If all you want is a more or less clean syntax for calling a certain function, this can be achieved in a few different ways:
You could use a variable number of parameters. This is the best option when your constants have a default value. I will explain by means of an example, e.g. a regular sine wave y = A*sin(2*pi*t/T) (A is the amplitude, T the period). In MATLAB one would implement this as:
function y = sinewave(t,A,T)
y = A*sin(2*pi*t/T);
When calling this function, we need to provide all parameters. If we extend this function to something like the following, we can omit the A and T parameters:
function y = sinewave(t,A,T)
if nargin < 3
T = 1; % default period is 1
if nargin < 2
A = 1; % default amplitude 1
end
end
y = A*sin(2*pi*t/T);
This uses the construct nargin, if you want to know more, it is worthwhile to consult the MATLAB help for nargin, varargin, varargout and nargout. However, do note that you have to provide a value for A when you want to provide the value of T. There is a more convenient way to get even better behavior:
function y = sinewave(t,A,T)
if ~exists('T','var') || isempty(T)
T = 1; % default period is 1
end
if ~exists('A','var') || isempty(A)
A = 1; % default amplitude 1
end
y = A*sin(2*pi*t/T);
This has the benefits that it is more clear what is happening and you could omit A but still specify T (the same can be done for the previous example, but that gets complicated quite easily when you have a lot of parameters). You can do such things by calling sinewave(1:10,[],4) where A will retain it's default value. If an empty input should be valid, you should use another invalid input (e.g. NaN, inf or a negative value for a parameter that is known to be positive, ...).

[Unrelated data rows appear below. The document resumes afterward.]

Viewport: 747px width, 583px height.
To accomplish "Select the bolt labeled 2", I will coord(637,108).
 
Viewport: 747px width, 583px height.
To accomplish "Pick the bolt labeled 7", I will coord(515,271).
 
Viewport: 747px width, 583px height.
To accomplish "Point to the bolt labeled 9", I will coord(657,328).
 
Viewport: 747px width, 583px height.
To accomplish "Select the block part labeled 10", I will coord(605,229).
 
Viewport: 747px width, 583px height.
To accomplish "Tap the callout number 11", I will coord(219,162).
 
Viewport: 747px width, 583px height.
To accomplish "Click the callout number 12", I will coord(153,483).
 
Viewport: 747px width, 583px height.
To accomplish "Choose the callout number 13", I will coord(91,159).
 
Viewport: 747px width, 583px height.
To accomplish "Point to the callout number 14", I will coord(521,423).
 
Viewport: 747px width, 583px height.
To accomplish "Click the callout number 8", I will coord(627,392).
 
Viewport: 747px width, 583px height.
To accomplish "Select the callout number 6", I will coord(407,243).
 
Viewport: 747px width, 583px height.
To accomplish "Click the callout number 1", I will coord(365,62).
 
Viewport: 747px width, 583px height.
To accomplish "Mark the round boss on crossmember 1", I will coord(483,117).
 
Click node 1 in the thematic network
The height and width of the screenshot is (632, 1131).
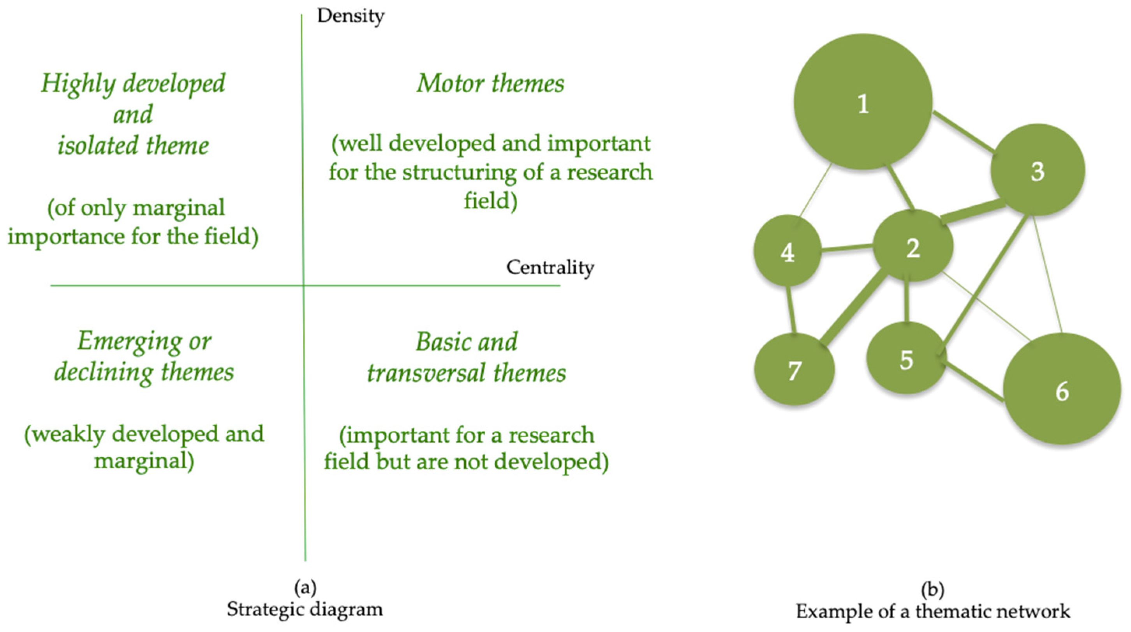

Using the function above, all the following calls are equivalent:
t = rand(1,10);
y1 = sinewave(t,1,1);
y2 = sinewave(t,1);
y3 = sinewave(t);
If the parameters don't have default values, you could wrap the function into a function handle which fills in those parameters. This is something you might need to do when you are using some toolboxes that impose constraints onto the functions that are to be used. This is the case in the Optimization Toolbox.
I will consider the sinewave function again, but this time I use the first definition (i.e. without a variable number of parameters). Then you could work with a function handle:
f = #(x)(sinewave(x,1,1));
You can work with f as you would with an other function:
e.g. f(10) will evaluate sinewave(10,1,1).
That way you can write a general function (i.e. sinewave that is as general and simple as possible) but you create a function (handle) on the fly with the constants substituted. This allows you to work with that function, but also prevents global storage of data.
You can of course combine different solutions: e.g. create function handle to a function with a variable number of parameters that sets a certain global variable.
The easiest way to address this is via global variable:
http://www.mathworks.com/help/techdoc/ref/global.html
You can also get the values in other workspaces, including the base or parent workspace, but this is ill-advised, as you do not necessarily know what wraps a given function.
If you want to go that route, take a look at the evalin function:
http://www.mathworks.com/help/techdoc/ref/evalin.html
Still, the standard method is to pass all of the variables you need. You can put these into a struct, if you wish, and only pass the one struct.